• Larkyn Simony

New Study Suggests Men Should Not Wear Speedos at Public Pool

Or Anywhere Else, for That Matter


Atlanta, GA

November 1, 2020

A new study conducted by an Atlanta area woman has concluded that men wearing Speedos at public swimming pools are looked upon unfavorably by female patrons. Atlanta resident Larkyn Simony, 42, conducted the study after repeatedly being approached in the YMCA pool by fellow swimmer Richard Lopez, 44, of Dunwoody.

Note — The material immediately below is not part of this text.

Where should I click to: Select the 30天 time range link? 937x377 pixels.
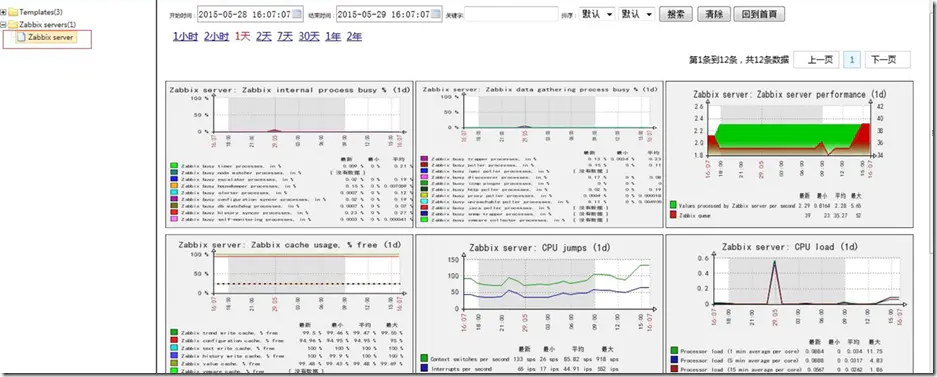tap(309, 36)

Simony developed the study after Lopez, who wears a tiny black speedo when he swims in the pool, kept engaging her in conversation as she tried to swim. The study used a survey method to gather data from respondents.


Simony stated:

He would wait for me to touch the wall to turn around, and then start asking me about myself. He also brought up his ex-wife repeatedly. I had to keep my head underwater as I turned around or pretend I didn't see him to complete my workout undisturbed. Sometimes, he offered to teach me proper swimming form, even standing behind me and maneuvering my arms into the correct position. He brushed up against me a whole lot, and I think he did it on purpose. AND he did it, like four days in a row!

After several such incidents, late last week Simony began conducting the study to convince Lopez that his advances, and specifically, his Speedo, would not be enjoyed by any female swimmer.

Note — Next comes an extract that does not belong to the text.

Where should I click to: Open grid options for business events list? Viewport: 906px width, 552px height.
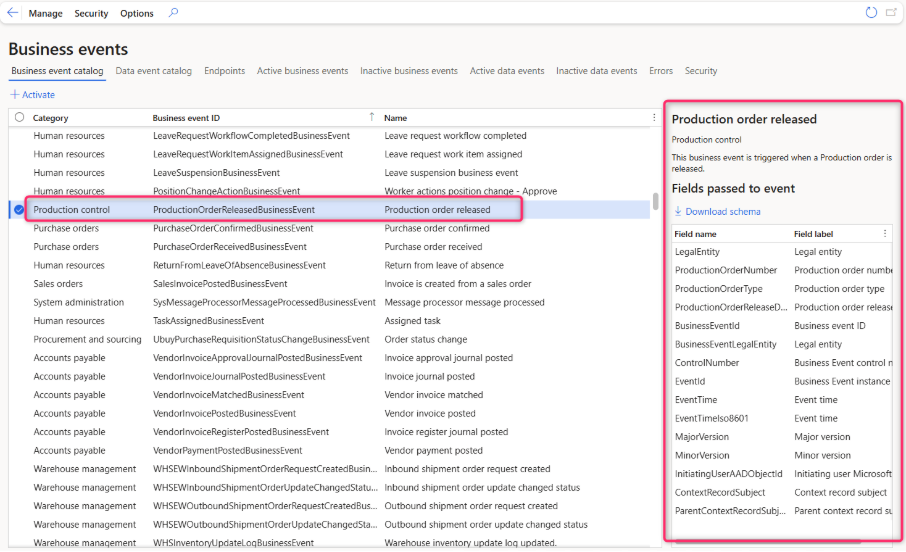[654, 117]
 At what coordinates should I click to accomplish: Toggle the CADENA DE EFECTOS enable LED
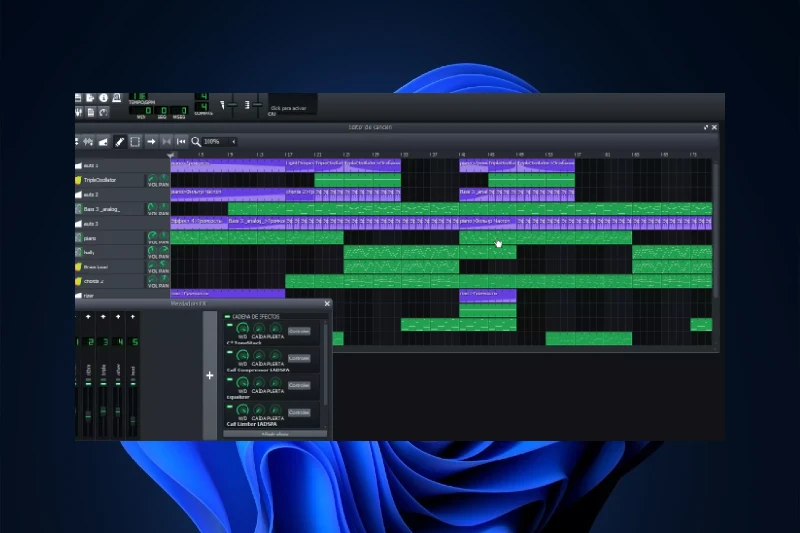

Gertrude Pickens, 72, another swimmer at the YMCA pool, recounts one of the incidents as follows. "She (Simony) was doing a backstroke, and I saw her look up when she reached the wall at the shallow end. He (Lopez) was standing over her on the side of the pool in his banana hammock. His belly was hanging over it, so I'm sure she probably couldn't even see his face since she was down below him. He tried to climb down into her lane, and you could see the disgust in her eyes. It was like someone had asked her to eat a spider on that Fear Factor show."


To conduct the study, Simony went to the YMCA pool during the hours when Lopez had typically harassed her. For two weeks, as Lopez walked each way between the pool and the locker room, Simony surveyed female swimmers about how they would feel if Lopez made advances at them while wearing his Speedo. She also asked what their reactions would be to his "accidentally" brushing up against them while sharing a swimming lane.

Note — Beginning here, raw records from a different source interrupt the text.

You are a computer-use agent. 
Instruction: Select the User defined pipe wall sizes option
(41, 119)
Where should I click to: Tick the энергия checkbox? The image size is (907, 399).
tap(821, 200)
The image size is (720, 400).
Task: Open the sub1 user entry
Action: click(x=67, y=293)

Ninety-five percent of respondents stated they would be unhappy and feel "squiggy" if Lopez made such advances. If an "accidental" brush-up occurred, they said they would exit the pool immediately. They also unanimously agreed that only Olympic water polo players and men they personally found incredibly attractive should wear tiny Speedos while swimming.


YMCA Aquatics Director Bernard Stapleton commented on the situation, saying, "We don't have a rule against a man wearing a teeny-weenie bikini to the pool if he so chooses. However, I wouldn't personally advise it."


Some YMCA employees, including front-desk manager, Mary Watkins, have criticized the study as being "unscientific." Watkins stated, "You can't just ask people if they like something and call it a study. You have to measure things, at least."


Lopez continues to swim at the YMCA pool, and says he is thinking of switching his swimming attire from a Speedo to bike shorts.